Eugene died at home at 244 West 16th in 1925. His obituary called him a “highly esteemed resident the past 50 years,” a native of Syracuse, New York, survived by his widow Mary, a sister, and an unspecified “number of nieces and nephews.” He was an elder in the Adventist church and performed “many” unspecified “acts of kindness and deeds of charity.” His funeral was held Friday, February 6th, right here at “the church on 17th Street.”

Mary’s buried here too. She was 83 when she died four years later. From certain angles, their conjoined monument blocks the front porch behind it but seems to wear the small gable of the house as its own. Beneath this moss-soaked ancient oak also lie Elder Eugene’s parents: Isaac, who was 76 when he died in 1896, and Alsina, who was almost 82 when she died in 1902.

Of the seven epitaphs here, three are for people named Eugene. Beside Elder Eugene Lindsley lie the Kurtzes, both of whom died in 1904: Eugene L. was four years old and Eugene W., a carpenter, had just turned 43.

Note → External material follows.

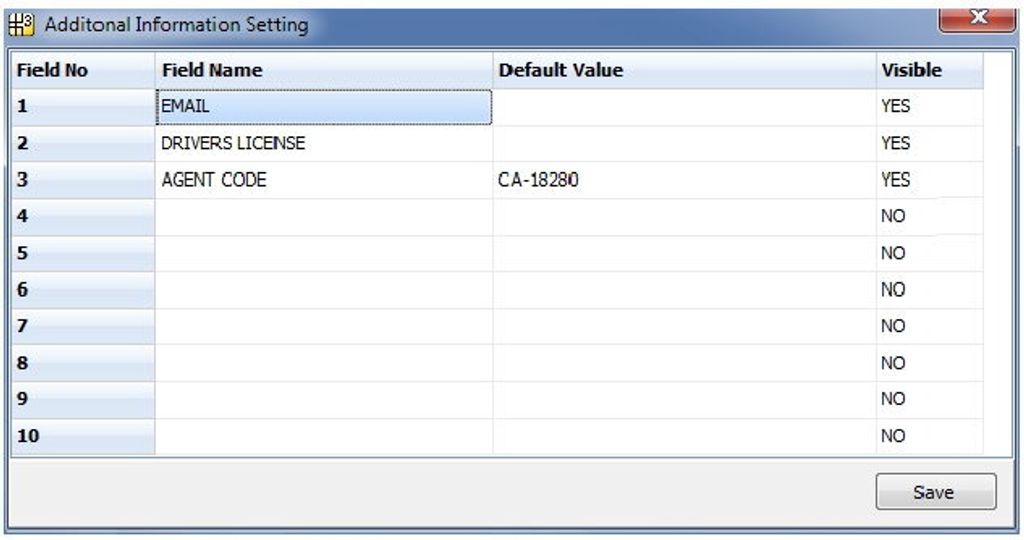
Task: Toggle the Visible value for EMAIL row
Action: click(x=928, y=106)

Through the Great Depression, the woodframe structures slowly settled in the brutal summers, beat down in rains and humidity and heat that the New York-born farmers who lie buried here could hardly have imagined earlier in their lives.

Then real estate developers knocked the old structures down and built small wooden houses, calling the new development “New Springfield,” in reference to the grander and older neighborhood called Springfield immediately south.

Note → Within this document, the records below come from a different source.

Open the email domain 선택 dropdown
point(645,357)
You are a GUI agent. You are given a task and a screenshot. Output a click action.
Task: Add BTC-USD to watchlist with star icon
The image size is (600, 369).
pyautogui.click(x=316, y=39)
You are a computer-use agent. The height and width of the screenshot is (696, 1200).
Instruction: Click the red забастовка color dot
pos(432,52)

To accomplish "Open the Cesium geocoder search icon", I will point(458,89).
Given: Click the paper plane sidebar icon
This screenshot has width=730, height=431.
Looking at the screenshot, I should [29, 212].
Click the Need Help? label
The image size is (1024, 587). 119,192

Standing here at sunrise, facing Eugene and Mary’s graves and the broken blinds and aluminum foil in the windows of the front porch behind them, I can’t tell if time means our own future disappearance or the buildup of history, ourselves included, that’s left behind.

Time moves forward, but I feel the past building up behind us and confuse that accumulation with time itself, so I feel like I’m walking backward.

Walter Benjamin, image courtesy The New Statesman

It’s how the philosopher Walter Benjamin wrote of “the Angel of History,” facing backward and blasted forward. His face is “turned toward the past.” He wants “to stay, wake the dead, and make whole what has been smashed,” but is blasted by exploded Paradise Lost into the future.

Looking at the abandoned rooming houses across the street, absorbing the decades of deterioration since World War II and White Flight, I think of how many worlds have come and gone right here since Ella died in 1879 and Elder Lindsley fertilized his crops with the ashes from the city crematorium in 1896.

Every harvest is a memento mori. Seen the other way, however, Walt Whitman said, “The smallest sprout shows there is really no death, / And if ever there was it led forward life, and does not wait at the end to arrest it, / And ceas’d the moment life appear’d. / All goes onward and outward, nothing collapses, / And to die is different from what any one supposed, and luckier.”